Weapon in hand, he scrambled toward it. He was ready to kill. He expected to kill. He raged because Nike was in the ship and he should be there to protect her. And he raged additionally because he was not.
Then he reached the place which had been his horizon. Below it he saw another space-suited figure. The spacesuit did not fit; it was too large. There were balloonings where the material of the suit allowed for movement. And the figure carried no weapons.
He swore. The small figure was guiding itself by the lifeline whose movement had startled Dunne. Nike had left the ship to get to him, by following his lifeline. But she had no lifeline of her own.
“Stand still!” commanded Dunne fiercely. “Are you crazy? No lifeline?”
He went to where she’d stopped as if paralyzed with terror when he spoke. He gathered up the rope. He caught her by the arm. He drew her with himself back to the lock. He thrust her in and crowded in beside her. When the inner door could open he followed her into the cabin and instantly took off his helmet. She did not. He had to take it off himself.
“Are you crazy?” he demanded hotly. “I told you to stay here! To watch the radar!”
She compressed her lips and listened in silence. He found himself frightened, now that the danger was over. She could have drifted away.
“I’d have had to come after you if you’d slipped!” he told her angrily. “We mightn’t have gotten back! What the devil did you leave the ship f
or?”
“You told me,” she said defiantly, “when we were moored to the other rock, not to use the space-phone. Not ever. But you were gone a long time. And—I worried that you might have forgotten to look at your oxygen gauge.”

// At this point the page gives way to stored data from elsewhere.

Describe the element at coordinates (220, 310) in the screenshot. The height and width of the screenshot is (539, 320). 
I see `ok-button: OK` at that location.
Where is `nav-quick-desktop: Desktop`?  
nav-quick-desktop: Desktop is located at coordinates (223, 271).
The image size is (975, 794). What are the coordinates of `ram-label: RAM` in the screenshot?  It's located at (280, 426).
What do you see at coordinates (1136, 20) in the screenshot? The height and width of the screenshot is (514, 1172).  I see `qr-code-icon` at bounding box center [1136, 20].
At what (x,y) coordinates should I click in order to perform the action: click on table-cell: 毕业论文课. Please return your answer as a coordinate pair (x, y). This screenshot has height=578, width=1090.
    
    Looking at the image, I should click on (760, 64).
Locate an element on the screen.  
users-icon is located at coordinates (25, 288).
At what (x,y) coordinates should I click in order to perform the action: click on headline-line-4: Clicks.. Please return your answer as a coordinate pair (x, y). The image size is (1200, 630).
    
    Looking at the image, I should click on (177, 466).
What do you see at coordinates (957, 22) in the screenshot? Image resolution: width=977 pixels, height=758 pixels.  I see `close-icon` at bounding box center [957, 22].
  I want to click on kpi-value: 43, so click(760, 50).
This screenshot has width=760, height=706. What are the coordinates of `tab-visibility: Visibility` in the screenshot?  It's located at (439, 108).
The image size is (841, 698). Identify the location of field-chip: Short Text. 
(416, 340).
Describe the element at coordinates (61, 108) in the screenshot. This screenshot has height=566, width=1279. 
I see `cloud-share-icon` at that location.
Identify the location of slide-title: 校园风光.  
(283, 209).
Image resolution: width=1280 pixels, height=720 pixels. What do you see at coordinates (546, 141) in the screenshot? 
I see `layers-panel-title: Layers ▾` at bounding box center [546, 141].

He turned his head and looked at the gauge. The pressure needle was flat against the pin. The tanks read empty—both of them. In ten minutes more, or fifteen at most, he’d have collapsed from oxygen starvation; he would have had no warning, because it is excess of carbon dioxide rather than lack of oxygen that makes one feel suffocation. He felt a moment’s queasy sensation at the pit of his stomach.
“I apologize,” he said ruefully. “You were right and I was wrong. And—it could have killed both of us.”
She swallowed. “You said you’d have come after me if I’d drifted away. Why?”
“For the same reason,” he told her, “that you came after me. I don’t want anything to happen to you.”
She searched his face, then shook her head. “No,” she said quietly. “It isn’t the same reason. But thanks, anyhow.”
“You thank me?”
Then he said harassedly, “See here! I want you to do me another favor, besides saving my life. Your brother and I were partners. Now that he’s gone, his part of the partnership falls to you. So—will you, as a favor, accept it? Be my partner until I can put you on the pickup ship to go back to Horus? You’ve been reproaching yourself. There’s no sense to it! You just proved I need a partner! Where would I be if you hadn’t thought about my oxygen—as a partner does?”
She searched his face again. Then she shrugged her shoulders in a fashion curiously like the gesture he had made.
“All right,” she said steadily. “Until then.”
She paused. “And now I’ll fix something to eat.”
She turned to the readier-unit which prepared meals on demand.
“And I,” said, Dunne, “I’ll go get that sack of matrix I was about to bring aboard.”